The following Amazon CLI example is formatted for Unix, Linux, and macOS. For Windows, replace the backslash (\) Unix continuation character at the end of each line with a caret (^) and use full quotation marks (") around the input text with single quotes (') for interior tags.

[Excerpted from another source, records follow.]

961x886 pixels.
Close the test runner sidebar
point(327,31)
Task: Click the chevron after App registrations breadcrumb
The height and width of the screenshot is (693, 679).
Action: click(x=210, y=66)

aws polly synthesize-speech \ --output-format json \ --voice-id Joanna \ --text 'Mary had a little lamb.' \ --speech-mark-types='["viseme", "word", "sentence"]' \ MaryLamb.txt

When you make this request, Amazon Polly returns the following in the .txt file:

{"time":0,"type":"sentence","start":0,"end":23,"value":"Mary had a little lamb."} {"time":6,"type":"word","start":0,"end":4,"value":"Mary"} {"time":6,"type":"viseme","value":"p"} {"time":73,"type":"viseme","value":"E"} {"time":180,"type":"viseme","value":"r"} {"time":292,"type":"viseme","value":"i"} {"time":373,"type":"word","start":5,"end":8,"value":"had"} {"time":373,"type":"viseme","value":"k"} {"time":460,"type":"viseme","value":"a"} {"time":521,"type":"viseme","value":"t"} {"time":604,"type":"word","start":9,"end":10,"value":"a"} {"time":604,"type":"viseme","value":"@"} {"time":643,"type":"word","start":11,"end":17,"value":"little"} {"time":643,"type":"viseme","value":"t"} {"time":739,"type":"viseme","value":"i"} {"time":769,"type":"viseme","value":"t"} {"time":799,"type":"viseme","value":"t"} {"time":882,"type":"word","start":18,"end":22,"value":"lamb"} {"time":882,"type":"viseme","value":"t"} {"time":964,"type":"viseme","value":"a"} {"time":1082,"type":"viseme","value":"p"}

In this output, each part of the text is broken out in terms of speech marks:

  • The sentence "Mary had a little lamb."

  • Each word in the text: "Mary", "had", "a", "little", and "lamb."

  • The viseme for each sound in the corresponding audio stream: "p", "E", "r", "i", and so on. For more information on visemes see Visemes and Amazon Polly.